» Source:
* * * * *

Viscéral, c’est le terme. Il y a d’ailleurs de nombreuses fois où les yeux sont détournés de l’écran, tant tout ce qui s’y passe est détaillé, ne laisse rien au hasard. Les meurtres, parfois mêlés de viols, suivis de tronçonnages des corps, sont montrés, sans aucune pudeur, tout comme les mutilations perpétrées par Soo-Hyun. Peu nombreuses, mais au final si marquantes, elles contribuent au caractère carnassier du métrage, qui nous emprisonne dans une spirale de violence, l’esprit souhaitant fuir mais le corps restant tétanisé sur place. Un membre qui se fracture ? Ce sont nos dents qui s’entrechoquent avec douleur. La déflagration est telle que malgré toute la haine que l’on ressent envers Kyung-Chul – impossible qu’il en soit autrement vu la manière dont il nous est dépeint -, nous en venons à ressentir de l’empathie pour lui, à ne plus vouloir le voir endurer son calvaire.

C’est là d’ailleurs le point fort de J’ai Rencontré Le Diable : quels que soient les actes qui ont généré la colère de Soo-hyun, son adversaire mérite-t-il le traitement qu’il lui inflige ? Grande différence avec un nombre conséquent de « vigilante movies » américains, qui prônent l’auto-défense comme une solution – il n’y a qu’à voir l’affreux remake du Justicier Dans La Ville par Eli Roth, pour se rendre compte de l’idiotie notoire de ce dernier -, nous ne pouvons rien cautionner de ce que Soo-Hyun fait. Au final, qui est le diable dans cette histoire ? Ce psychopathe avide de jeunes femmes, qui tue sans regrets pour assouvir ses pulsions, ou celui qui, par besoin de vengeance, va commettre des crimes pires encore en en étant totalement conscient ? Deux versants d’une même pièce, l’homme devenu bête quelles que soient ses raisons.

* * * * *

» Données enregistrées:
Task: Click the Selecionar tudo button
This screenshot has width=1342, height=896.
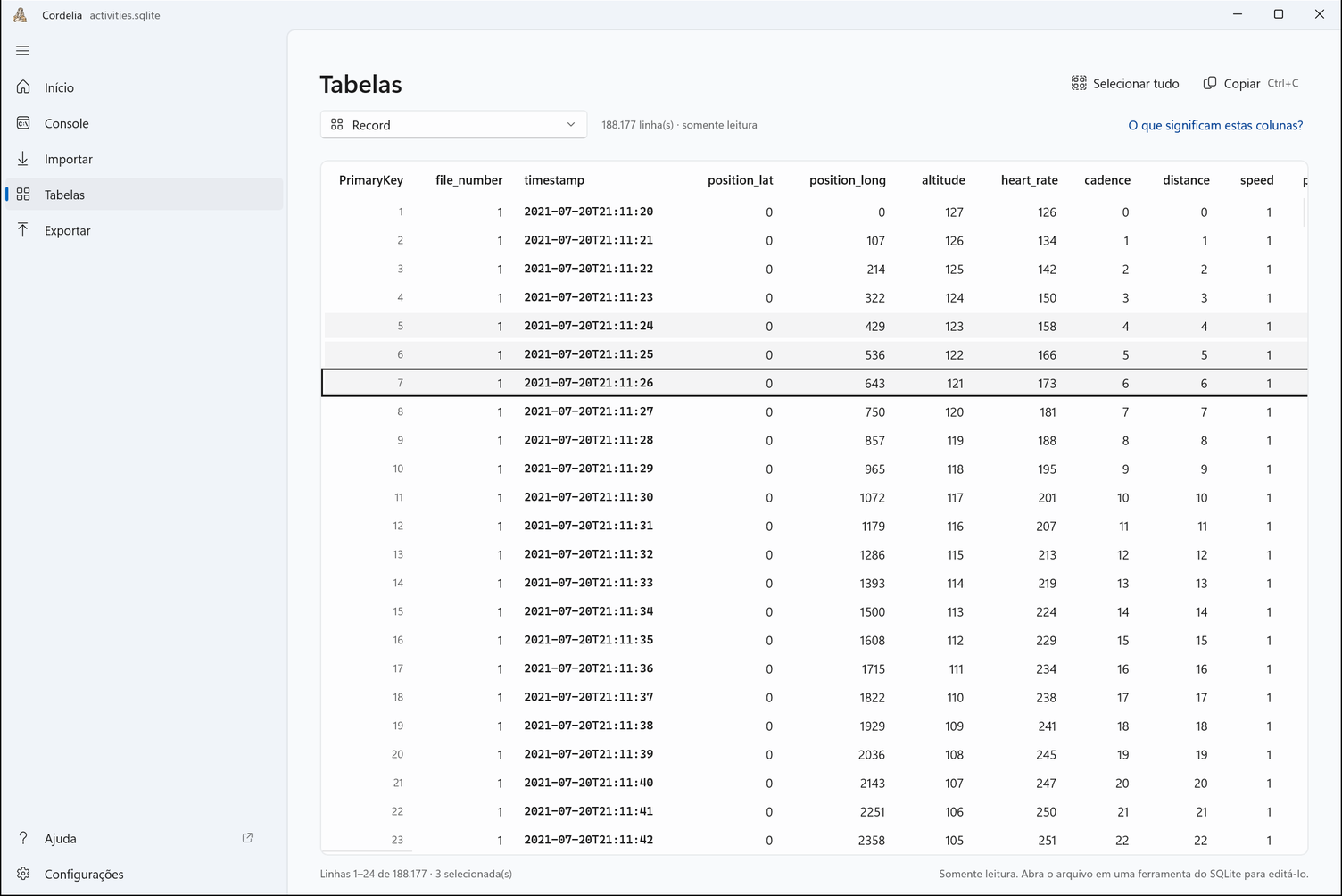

* * * * *

» Consigne 1:
Dans la critique de J'ai Rencontré Le Diable, quel remake est jugé affreux, et qui l'a réalisé ?
» Consigne 2:
D'après la critique de J'ai Rencontré Le Diable, pourquoi le spectateur en vient-il à éprouver de l'empathie pour Kyung-Chul ? Répondez en une à trois phrases.

» Réponse détaillée 1:
Le remake du Justicier Dans La Ville, réalisé par Eli Roth.

» Réponse détaillée 2:
Les mutilations infligées par Soo-Hyun sont montrées sans aucune pudeur et enferment le spectateur dans une spirale de violence. Le choc est si fort que, malgré toute la haine qu'il ressent envers Kyung-Chul, le spectateur ne veut plus le voir endurer son calvaire.